Usama Bin Ladin's book collection included many American liberal writers

The Office of the Director of National Intelligence recently posted a list of documents and books found in Usama bin Ladin's (yes, that's the official government spelling, for those keeping track) collection at his compound in Abbottabad, Pakistan. According to The Blaze, his collection included a pretty vast porn stash, but perhaps even more telling of the man's mindset were the authors he was reading. Among the English-language book collection were a number of liberal writers, including Noam Chomsky. His collection included a few mainstream works, like Obama's Wars by Bob Woodward, but also included a number of conspiracy advocates and 9/11 "truthers." It seemed he was a particular fan of liberal authors who hated American democracy.  

Among the books found in Bin Ladin's library were:

America’s “War on Terrorism” by Michel Chossudovsky. It's a little amazing to think Bin Ladin was reading a book by a 9/11 truther who thinks President George W. Bush was behind the attacks. In its Amazon listing, Chossudovsky's book features this phrase in its description: "the 'war on terrorism' is a complete fabrication based on the illusion that one man, Osama bin Laden, outwitted the $40 billion-a-year American intelligence apparatus." One wonders how Bin Ladin felt about that.

Bloodlines of the Illuminati by Fritz Springmeier. The politics of Illuminati conspiracy theorists like Springmeier are all over the place, but they are all certifiably crazy. Which is probably why it found a home on Bin Ladin's bookshelf.

Hegemony or Survival: America’s Quest for Global Dominance and Necessary Illusions: Thought Control in Democratic Societies by Noam Chomsky. Chomsky, who has espoused principles of liberalism, socialism, and anarchy, is an outspoken critic of what he calls "American imperialism." He is also Professor Emeritus at MIT, so he not only has a platform for his radical views, he is highly regarded among the educational elite. And yet, two of his books caught the eye of Bin Ladin.
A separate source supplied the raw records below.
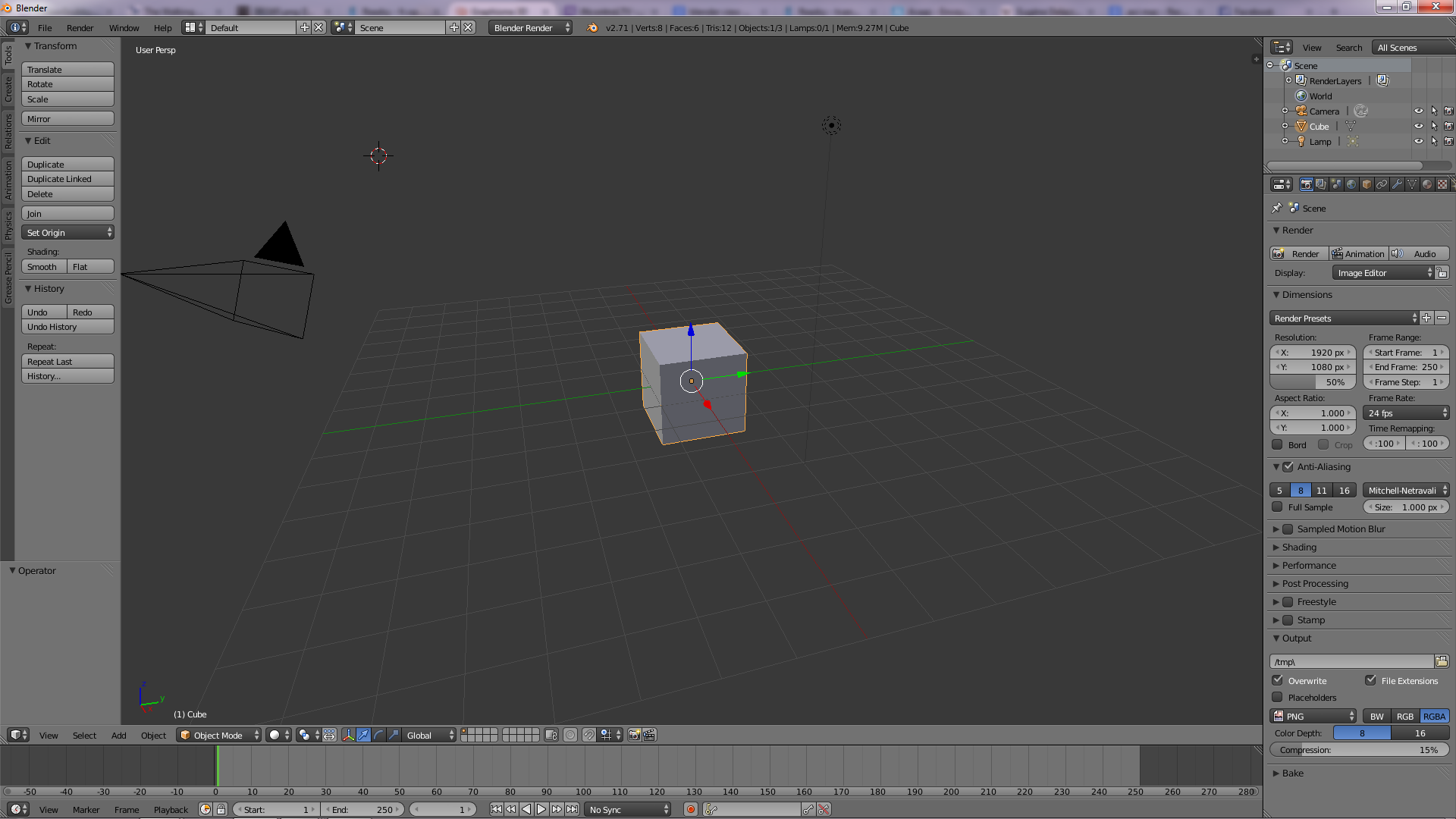Image resolution: width=1456 pixels, height=819 pixels.
Task: Expand the Performance panel
Action: [1308, 565]
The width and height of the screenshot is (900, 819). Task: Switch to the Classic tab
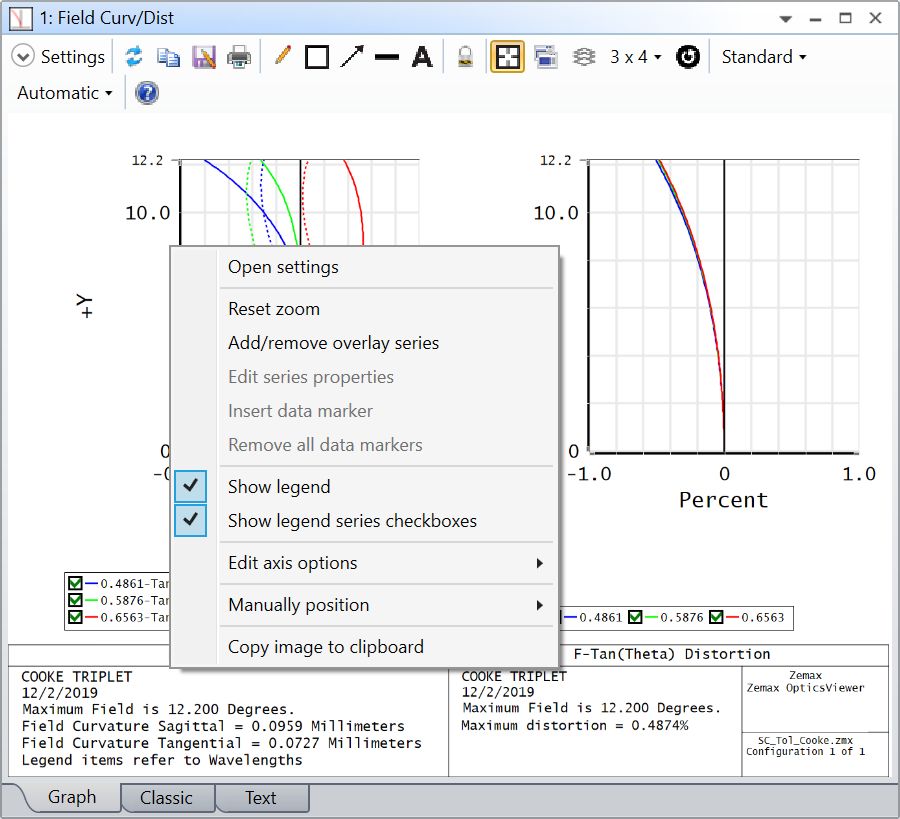tap(166, 798)
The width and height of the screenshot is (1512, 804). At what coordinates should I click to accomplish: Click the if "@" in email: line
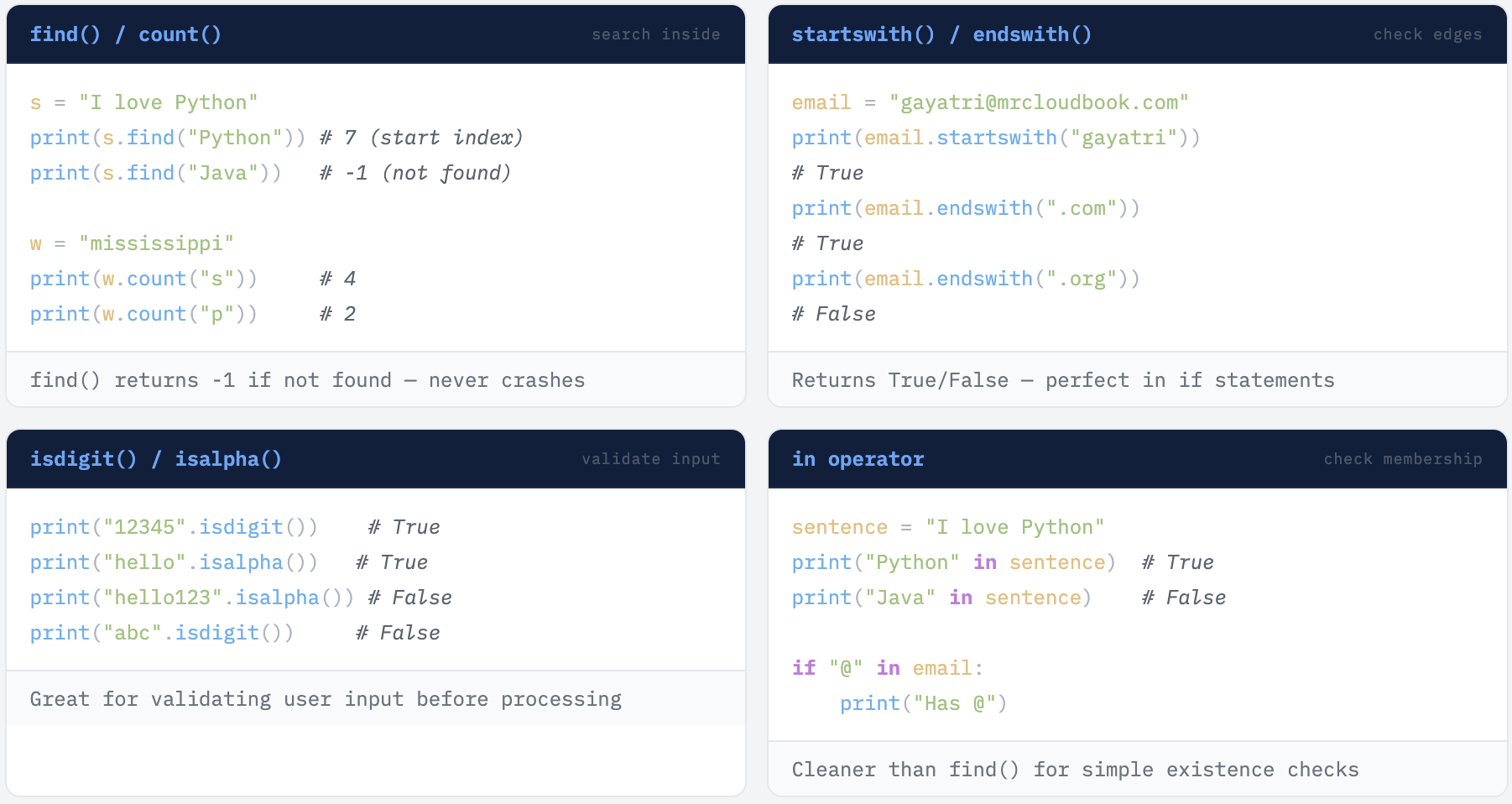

New Pearl Harbor: Disturbing Questions about the Bush Administration and 9/11 by David Ray Griffin. Another 9/11 truther, Griffin's book has been criticized for being weak on the facts but heavy on the speculation. He theorizes that the Twin Towers could only have been toppled by planted explosives, and the Bush Administration hid the truth about the attacks.

Rogue State: A Guide to the World’s Only Superpower by William Blum. Rogue State fits perfectly on Bin Ladin's shelf: this liberal tome is a heavy-handed critique of American exceptionalism and global leadership. It argues, as Bin Ladin did, that American intervention around the world evoked a response, including the terrorist attacks on America.

The Secret Teachings of All Ages by Manly Hall. Hall believed man was a "god in the making," and his book espouses new-age concepts and a buffet of other religious ideas thrown in for good measure. A strange book choice for a "committed" Muslim.

Secrets of the Federal Reserve by Eustace Mullins. Mullins was a Nazi sympathizer, Holocaust denier, and an anti-Semite. Those aren't the only things he has in common with Bin Ladin. They are both now dead.

The Taking of America 1-2-3 by Richard Sprague. How can any terrorist leader's library be complete without a Kennedy assassination conspiracy book? Sprague believes the U.S. government was behind every major assassination in modern times, so his book rightfully found a home in Bin Ladin's book collection. We're not sure if he wanted to believe the theories, or was simply laughing at the ideas put forth.